• [Items listed in a dataset]
---*---

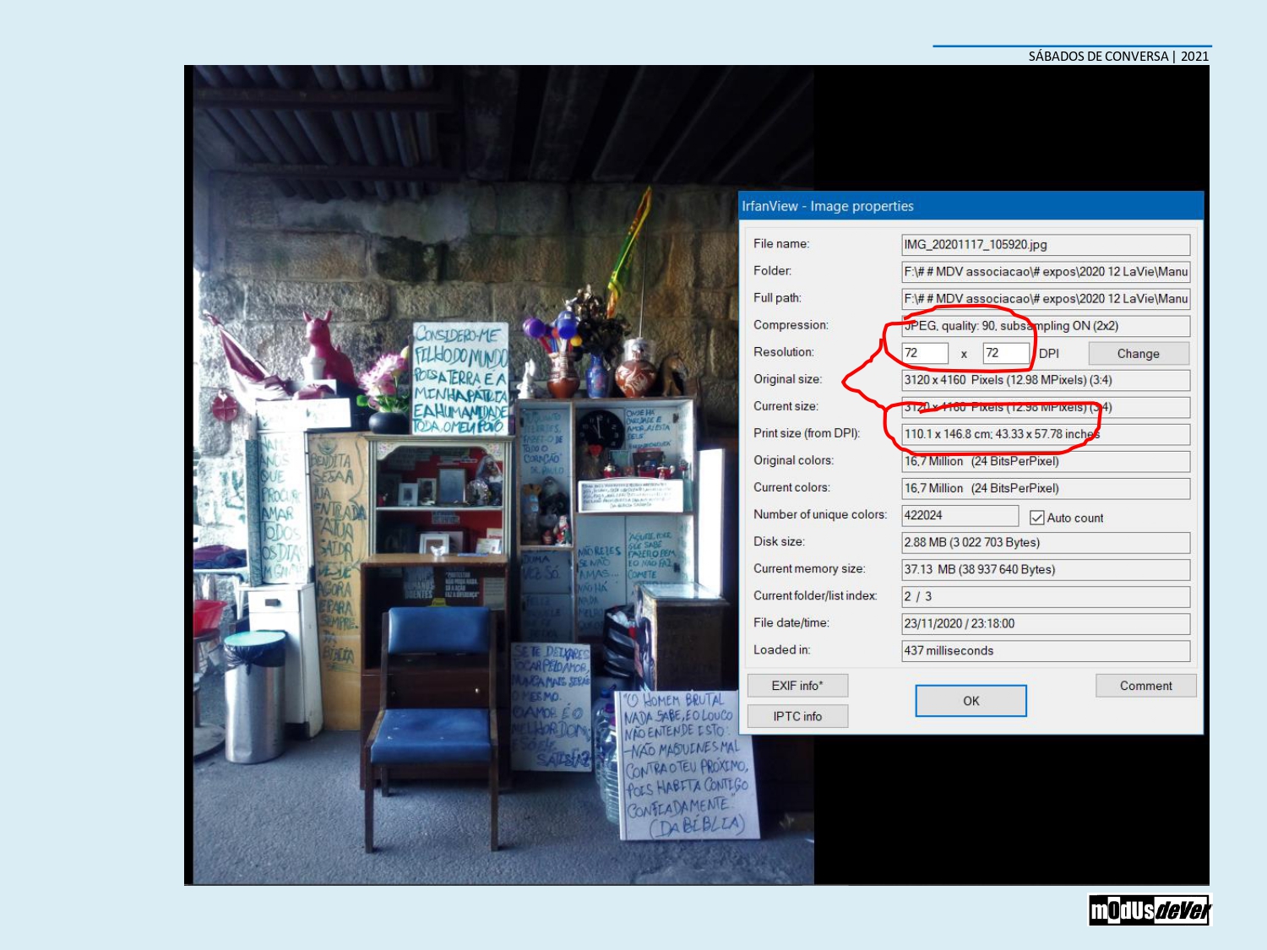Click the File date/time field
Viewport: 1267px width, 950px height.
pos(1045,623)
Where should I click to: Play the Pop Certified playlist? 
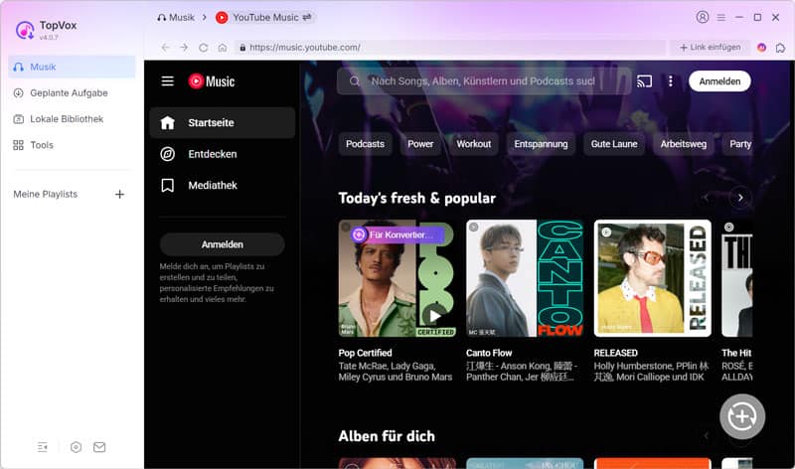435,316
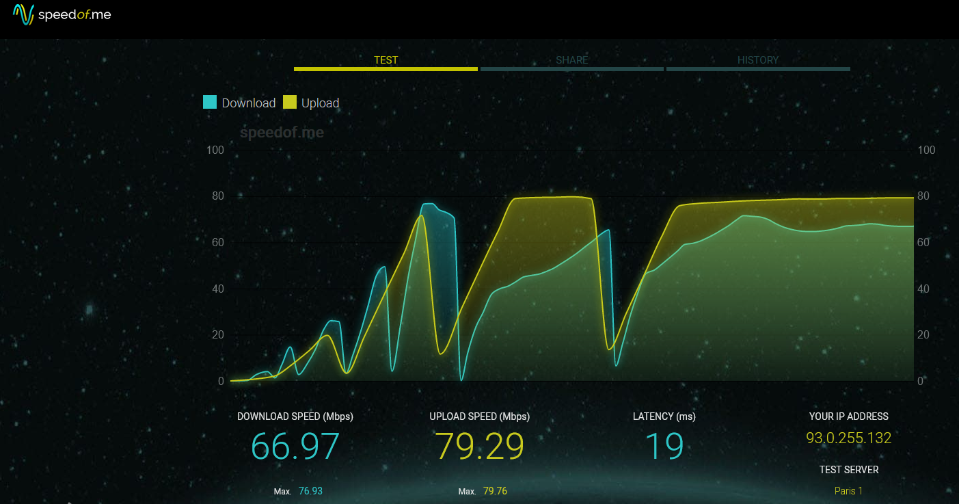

---*---

• [Work required]
Please, leaving out all pictures, transcribe exactly the lines above from the one containing "Where should I" through the final line, both included.

• [Answer space]
Where should I click to: Play the Pop Certified playlist? 
435,316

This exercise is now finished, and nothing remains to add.